_TASK PROMPT_.
Records follow. Select each line holding "page".
EXTRACTED MATERIAL Start Marker
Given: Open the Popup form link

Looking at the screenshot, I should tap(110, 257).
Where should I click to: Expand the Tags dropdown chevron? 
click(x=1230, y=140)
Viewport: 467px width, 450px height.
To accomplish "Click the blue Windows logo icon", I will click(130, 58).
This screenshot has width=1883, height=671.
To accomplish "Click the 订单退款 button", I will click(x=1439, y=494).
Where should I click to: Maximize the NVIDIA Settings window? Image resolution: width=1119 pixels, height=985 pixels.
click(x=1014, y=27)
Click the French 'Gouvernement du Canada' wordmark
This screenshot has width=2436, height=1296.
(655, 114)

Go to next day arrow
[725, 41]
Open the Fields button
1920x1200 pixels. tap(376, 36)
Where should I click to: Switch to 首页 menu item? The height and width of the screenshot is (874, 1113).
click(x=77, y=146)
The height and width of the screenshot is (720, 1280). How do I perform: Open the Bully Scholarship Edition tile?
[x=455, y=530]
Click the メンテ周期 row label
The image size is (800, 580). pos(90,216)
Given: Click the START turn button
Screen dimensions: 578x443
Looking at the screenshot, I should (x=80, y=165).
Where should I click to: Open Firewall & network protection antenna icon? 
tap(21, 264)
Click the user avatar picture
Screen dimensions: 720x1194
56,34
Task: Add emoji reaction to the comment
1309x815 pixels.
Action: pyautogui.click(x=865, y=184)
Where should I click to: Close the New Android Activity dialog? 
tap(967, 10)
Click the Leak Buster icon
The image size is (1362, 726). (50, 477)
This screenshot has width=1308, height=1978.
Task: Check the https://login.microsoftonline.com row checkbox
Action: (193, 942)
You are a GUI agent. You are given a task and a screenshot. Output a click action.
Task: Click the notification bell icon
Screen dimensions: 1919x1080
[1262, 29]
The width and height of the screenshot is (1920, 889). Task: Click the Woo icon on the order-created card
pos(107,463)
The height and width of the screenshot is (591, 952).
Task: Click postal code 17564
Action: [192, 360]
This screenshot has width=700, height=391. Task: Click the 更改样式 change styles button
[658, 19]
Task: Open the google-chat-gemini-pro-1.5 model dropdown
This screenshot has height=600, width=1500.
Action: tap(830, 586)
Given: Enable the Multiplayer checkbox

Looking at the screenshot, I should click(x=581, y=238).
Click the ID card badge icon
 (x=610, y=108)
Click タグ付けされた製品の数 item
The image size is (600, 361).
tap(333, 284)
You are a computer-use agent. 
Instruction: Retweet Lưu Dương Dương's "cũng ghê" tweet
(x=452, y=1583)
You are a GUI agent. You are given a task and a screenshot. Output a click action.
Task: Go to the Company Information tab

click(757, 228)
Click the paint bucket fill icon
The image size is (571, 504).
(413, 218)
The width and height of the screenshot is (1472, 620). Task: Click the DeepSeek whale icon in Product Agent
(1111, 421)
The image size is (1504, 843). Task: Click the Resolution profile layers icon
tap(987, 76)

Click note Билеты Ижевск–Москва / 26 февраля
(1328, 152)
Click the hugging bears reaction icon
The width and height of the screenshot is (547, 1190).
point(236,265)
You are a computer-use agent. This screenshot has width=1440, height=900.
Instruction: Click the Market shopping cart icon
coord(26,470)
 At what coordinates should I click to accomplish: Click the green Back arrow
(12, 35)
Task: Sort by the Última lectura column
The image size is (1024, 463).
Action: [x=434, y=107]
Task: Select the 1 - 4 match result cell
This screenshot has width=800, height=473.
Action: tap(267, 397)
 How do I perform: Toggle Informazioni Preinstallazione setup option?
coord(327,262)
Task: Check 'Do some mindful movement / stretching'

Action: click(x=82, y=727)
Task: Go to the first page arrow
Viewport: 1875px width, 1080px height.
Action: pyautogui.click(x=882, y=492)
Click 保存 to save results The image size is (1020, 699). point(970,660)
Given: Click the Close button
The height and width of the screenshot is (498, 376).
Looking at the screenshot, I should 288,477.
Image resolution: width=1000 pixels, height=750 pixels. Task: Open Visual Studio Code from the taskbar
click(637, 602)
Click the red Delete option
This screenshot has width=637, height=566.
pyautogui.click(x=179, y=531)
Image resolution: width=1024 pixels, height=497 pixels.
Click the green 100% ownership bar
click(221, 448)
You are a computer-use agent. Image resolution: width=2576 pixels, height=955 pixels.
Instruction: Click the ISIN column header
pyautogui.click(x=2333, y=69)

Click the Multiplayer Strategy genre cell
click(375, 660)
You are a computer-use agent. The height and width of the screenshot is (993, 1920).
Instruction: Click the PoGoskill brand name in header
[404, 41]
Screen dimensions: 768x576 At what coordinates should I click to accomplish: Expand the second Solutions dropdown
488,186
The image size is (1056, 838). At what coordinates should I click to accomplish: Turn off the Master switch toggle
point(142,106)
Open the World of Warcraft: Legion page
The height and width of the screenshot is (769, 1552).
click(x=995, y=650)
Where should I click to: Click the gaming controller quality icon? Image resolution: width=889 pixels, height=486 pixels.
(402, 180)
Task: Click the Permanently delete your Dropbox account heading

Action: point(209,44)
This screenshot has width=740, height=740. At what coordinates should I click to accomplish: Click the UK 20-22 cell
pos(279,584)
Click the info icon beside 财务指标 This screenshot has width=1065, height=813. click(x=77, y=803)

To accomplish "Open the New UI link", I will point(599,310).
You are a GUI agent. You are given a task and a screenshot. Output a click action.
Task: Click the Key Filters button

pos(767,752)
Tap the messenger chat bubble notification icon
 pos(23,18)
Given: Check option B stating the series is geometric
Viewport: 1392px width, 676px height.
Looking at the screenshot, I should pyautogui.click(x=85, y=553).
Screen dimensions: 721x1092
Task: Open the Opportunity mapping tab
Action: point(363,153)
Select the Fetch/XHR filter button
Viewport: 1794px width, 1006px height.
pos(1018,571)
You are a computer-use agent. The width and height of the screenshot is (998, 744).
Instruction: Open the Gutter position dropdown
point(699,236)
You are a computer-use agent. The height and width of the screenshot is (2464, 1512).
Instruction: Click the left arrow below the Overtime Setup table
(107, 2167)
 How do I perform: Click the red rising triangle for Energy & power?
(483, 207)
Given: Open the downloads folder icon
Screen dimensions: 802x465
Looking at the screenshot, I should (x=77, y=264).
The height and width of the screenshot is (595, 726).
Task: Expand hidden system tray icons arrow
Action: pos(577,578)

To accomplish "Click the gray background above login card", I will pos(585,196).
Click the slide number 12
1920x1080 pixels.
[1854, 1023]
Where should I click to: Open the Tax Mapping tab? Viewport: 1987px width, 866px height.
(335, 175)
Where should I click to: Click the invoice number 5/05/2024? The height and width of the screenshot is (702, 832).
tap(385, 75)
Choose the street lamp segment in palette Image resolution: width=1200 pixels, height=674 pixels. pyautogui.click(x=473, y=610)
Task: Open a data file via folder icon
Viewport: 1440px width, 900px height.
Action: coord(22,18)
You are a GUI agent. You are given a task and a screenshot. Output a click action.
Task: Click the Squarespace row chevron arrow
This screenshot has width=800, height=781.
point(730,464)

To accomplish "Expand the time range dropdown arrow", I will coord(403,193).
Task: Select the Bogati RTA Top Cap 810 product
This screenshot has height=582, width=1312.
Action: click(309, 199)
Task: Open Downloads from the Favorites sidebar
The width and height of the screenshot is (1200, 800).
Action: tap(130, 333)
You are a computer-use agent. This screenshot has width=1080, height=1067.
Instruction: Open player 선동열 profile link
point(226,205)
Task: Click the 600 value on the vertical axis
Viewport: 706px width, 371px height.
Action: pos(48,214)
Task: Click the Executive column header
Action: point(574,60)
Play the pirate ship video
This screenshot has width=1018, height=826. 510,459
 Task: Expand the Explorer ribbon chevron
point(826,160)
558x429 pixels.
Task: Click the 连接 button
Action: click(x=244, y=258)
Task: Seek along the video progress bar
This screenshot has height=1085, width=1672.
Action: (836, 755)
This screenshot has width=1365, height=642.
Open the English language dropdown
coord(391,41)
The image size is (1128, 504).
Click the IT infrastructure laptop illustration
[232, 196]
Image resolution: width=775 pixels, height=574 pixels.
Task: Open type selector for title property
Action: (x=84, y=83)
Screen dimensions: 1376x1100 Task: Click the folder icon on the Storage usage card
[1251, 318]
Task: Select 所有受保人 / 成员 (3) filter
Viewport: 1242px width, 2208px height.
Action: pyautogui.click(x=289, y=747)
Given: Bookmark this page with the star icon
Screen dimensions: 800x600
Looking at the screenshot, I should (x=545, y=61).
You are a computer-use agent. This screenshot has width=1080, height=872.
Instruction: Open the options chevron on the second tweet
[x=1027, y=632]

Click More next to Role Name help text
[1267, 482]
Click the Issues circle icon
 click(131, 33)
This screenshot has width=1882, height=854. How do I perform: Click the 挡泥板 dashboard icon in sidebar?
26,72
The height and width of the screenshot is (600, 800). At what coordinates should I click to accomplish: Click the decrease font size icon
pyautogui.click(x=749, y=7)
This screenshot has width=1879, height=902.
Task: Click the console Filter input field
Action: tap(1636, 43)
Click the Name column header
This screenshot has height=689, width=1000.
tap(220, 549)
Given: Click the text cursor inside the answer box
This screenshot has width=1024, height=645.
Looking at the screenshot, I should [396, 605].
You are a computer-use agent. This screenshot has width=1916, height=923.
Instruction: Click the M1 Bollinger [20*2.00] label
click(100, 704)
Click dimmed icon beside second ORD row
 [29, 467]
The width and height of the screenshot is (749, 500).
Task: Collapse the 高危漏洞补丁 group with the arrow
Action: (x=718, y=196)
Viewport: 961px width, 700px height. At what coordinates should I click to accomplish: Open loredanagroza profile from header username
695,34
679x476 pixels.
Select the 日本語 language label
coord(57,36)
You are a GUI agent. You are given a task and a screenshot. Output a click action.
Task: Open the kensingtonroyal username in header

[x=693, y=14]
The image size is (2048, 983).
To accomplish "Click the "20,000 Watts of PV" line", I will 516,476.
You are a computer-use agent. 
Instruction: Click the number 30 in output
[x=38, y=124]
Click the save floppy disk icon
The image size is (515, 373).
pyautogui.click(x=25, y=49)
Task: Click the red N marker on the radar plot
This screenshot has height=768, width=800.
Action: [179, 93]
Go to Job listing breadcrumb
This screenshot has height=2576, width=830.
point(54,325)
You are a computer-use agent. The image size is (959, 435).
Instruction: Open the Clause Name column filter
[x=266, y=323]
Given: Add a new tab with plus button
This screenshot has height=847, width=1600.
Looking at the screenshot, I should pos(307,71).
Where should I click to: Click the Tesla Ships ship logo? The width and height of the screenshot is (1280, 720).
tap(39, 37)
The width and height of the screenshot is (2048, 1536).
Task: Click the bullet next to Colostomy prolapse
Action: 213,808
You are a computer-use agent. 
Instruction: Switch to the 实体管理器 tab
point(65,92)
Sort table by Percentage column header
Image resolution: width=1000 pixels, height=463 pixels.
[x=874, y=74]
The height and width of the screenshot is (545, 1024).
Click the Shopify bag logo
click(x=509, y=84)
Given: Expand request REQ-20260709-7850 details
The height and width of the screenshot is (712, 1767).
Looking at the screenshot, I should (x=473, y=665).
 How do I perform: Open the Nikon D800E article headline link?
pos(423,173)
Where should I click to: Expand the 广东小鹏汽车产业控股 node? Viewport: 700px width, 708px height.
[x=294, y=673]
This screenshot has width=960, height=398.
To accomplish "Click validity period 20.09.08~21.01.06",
EXTRACTED MATERIAL End Marker
_THE ANSWER_.
Task: Go to the first page arrow
Open the World of Warcraft: Legion page
Given: Bookmark this page with the star icon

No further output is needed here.